Frontiers in Immunology ◽

10.3389/fimmu.2021.829268 ◽

2022 ◽

Vol 12 ◽

Author(s):

Shihong Zhao ◽

Boya Xu ◽

Wenbin Ma ◽

Hao Chen ◽

Chuanlu Jiang ◽

...

Keyword(s):

Dna Damage ◽

Brain Tumors ◽

Dna Damage Repair ◽

Tumor Development ◽

Clinical Work ◽

Repair Process ◽

Damage Repair ◽

Rational Combination ◽

Repair Mechanisms ◽

Harsh Conditions

With the gradual understanding of tumor development, many tumor therapies have been invented and applied in clinical work, and immunotherapy has been widely concerned as an emerging hot topic in the last decade. It is worth noting that immunotherapy is nowadays applied under too harsh conditions, and many tumors are defined as “cold tumors” that are not sensitive to immunotherapy, and brain tumors are typical of them. However, there is much evidence that suggests a link between DNA damage repair mechanisms and immunotherapy. This may be a breakthrough for the application of immunotherapy in brain tumors. Therefore, in this review, first, we will describe the common pathways of DNA damage repair. Second, we will focus on immunotherapy and analyze the mechanisms of DNA damage repair involved in the immune process. Third, we will review biomarkers that have been or may be used to evaluate immunotherapy for brain tumors, such as TAMs, RPA, and other molecules that may provide a precursor assessment for the rational implementation of immunotherapy for brain tumors.

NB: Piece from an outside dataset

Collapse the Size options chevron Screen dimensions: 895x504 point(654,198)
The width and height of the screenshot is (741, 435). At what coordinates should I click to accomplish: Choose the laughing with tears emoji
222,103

Finally, we will discuss the rational combination of immunotherapy with other therapeutic approaches that have an impact on the DNA damage repair process in order to open new pathways for the application of immunotherapy in brain tumors, to maximize the effect of immunotherapy on DNA damage repair mechanisms, and to provide ideas and guidance for immunotherapy in brain tumors.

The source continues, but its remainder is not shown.